Dans le passé les broderies étaient, pour ainsi dire, règlementées. Il était impossible de faire une broderie tout simplement parce qu’elle est belle. Dans chaque village il y avait des morceaux de tissu spéciaux sur lesquels des femmes âgées maîtrisant l’art suivant les règles héritées des ancêtres brodaient toutes les figures admises officiellement dans le village en question. La maître de conférences Ganka Michaylova:
« Le costume est un savant assemblage de couleurs. Tout était coloré à l’aide de colorants végétaux en respectant de strictes prescriptions. Après avoir teint la laine à l’aide de décoctions végétales, celle-ci était trempée dans des oxydants – du jus de choux, du jus de poires ou de pommes sauvages. Ensuite la laine était enterrée dans de la bouse à la suite de quoi la laine était uniformément colorée. Mais à la suite de toute cette procédure, la laine ne se décolorait pas et il n’y avait pas le contraste qu’on connaît pour les colorants à l’aniline. C’est la couleur rouge qui dominait symbolisant la vie, le vin, le sang. Il y avait également du brun, du jaune symbolisant la semence dans le sens phallique et la fertilité de la nature. Mais vous ne trouverez par exemple nulle part de vert car on croyait que cette couleur est la couleur de la mort. Vous savez que pour un malade on dit souvent qu’il est jaune-vert. Le noir était pour dessiner les contours ».

© Photo: archives de l'Académie des Sciences

Les costumes traditionnels masculins sont, selon le classement de l’ethnographe bien connu, le prof. Christo Vakarelski, deux principaux types selon la couleur dominante – vêtement noir et vêtement blanc. Les costumes blancs étaient typiques des régions de Sofia, de Trun, de Graovo. Dans les régions de montagne, principalement dans les centres montagneux de la Renaissance de la Sredna Gora, de la Stara planina et des Rhodopes où l’on élevait beaucoup de moutons pour approvisionner les armées ottomanes, on s’est mis à élever le mouton brun emprunté de l’Anatolie.
Jusqu’à son mariage, la Bulgare devait confectionner trois ou quatre complets de vêtements pour son futur époux et tout autant pour elle-même dans les normes établies en fonction de l’âge et des habits qui lui sont propres.
« Trois jours avant les noces, le trousseau de la jeune mariée, y compris les cadeaux qu’elle confectionnait pour les membres de sa belle famille, étaient exposés sur les murs de la maison, les tissus plus volumineux étant arrangés sur la clôture, poursuit la maître de conférences Ganka Michaylova.
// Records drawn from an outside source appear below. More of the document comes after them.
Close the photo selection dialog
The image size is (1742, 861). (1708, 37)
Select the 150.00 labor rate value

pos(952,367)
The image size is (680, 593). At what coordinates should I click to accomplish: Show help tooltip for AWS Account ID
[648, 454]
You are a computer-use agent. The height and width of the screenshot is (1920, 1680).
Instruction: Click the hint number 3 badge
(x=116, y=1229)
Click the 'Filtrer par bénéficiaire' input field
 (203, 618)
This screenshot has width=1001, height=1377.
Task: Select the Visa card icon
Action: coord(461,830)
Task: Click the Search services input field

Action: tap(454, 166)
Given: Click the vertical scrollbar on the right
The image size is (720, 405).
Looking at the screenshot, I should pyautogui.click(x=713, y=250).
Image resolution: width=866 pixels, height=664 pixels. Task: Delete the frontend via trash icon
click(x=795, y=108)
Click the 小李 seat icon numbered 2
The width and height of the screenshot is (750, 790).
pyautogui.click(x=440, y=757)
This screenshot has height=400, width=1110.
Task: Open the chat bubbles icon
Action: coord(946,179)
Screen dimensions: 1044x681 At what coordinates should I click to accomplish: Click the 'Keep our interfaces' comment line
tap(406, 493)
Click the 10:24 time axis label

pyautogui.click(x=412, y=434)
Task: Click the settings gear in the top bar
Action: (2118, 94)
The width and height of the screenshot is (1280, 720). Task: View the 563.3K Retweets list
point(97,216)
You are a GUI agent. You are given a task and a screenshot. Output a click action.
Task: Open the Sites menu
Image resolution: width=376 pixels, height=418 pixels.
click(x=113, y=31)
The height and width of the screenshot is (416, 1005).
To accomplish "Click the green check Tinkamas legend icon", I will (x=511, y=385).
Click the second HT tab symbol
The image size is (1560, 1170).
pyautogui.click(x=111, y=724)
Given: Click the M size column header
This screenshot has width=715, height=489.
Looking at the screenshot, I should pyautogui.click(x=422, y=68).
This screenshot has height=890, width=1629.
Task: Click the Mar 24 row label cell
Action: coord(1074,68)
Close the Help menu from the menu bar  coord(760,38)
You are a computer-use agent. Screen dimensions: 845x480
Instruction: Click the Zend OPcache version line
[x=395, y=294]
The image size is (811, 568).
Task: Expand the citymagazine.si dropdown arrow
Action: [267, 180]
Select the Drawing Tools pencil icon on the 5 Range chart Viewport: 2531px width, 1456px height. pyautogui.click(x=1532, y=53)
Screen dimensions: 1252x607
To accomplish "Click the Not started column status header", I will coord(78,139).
Le village tout entier passait pour regarder le trousseau, plus spécialement les femmes âgées qui s’y connaissaient et qui retournaient même les vêtements pour voir de quoi ils ont l’air à l’intérieur. Ces vêtements étaient réversibles ».
Les costumes traditionnels représentent un véritable univers qui véhicule sa propre langue, son propre sens. A cause de notre ignorance, nous, autres Bulgares modernes, nous nous retrouvons perdus dans la traduction, nous dit en conclusion l’ethnographe, la maître de conférences Ganka Michaylova.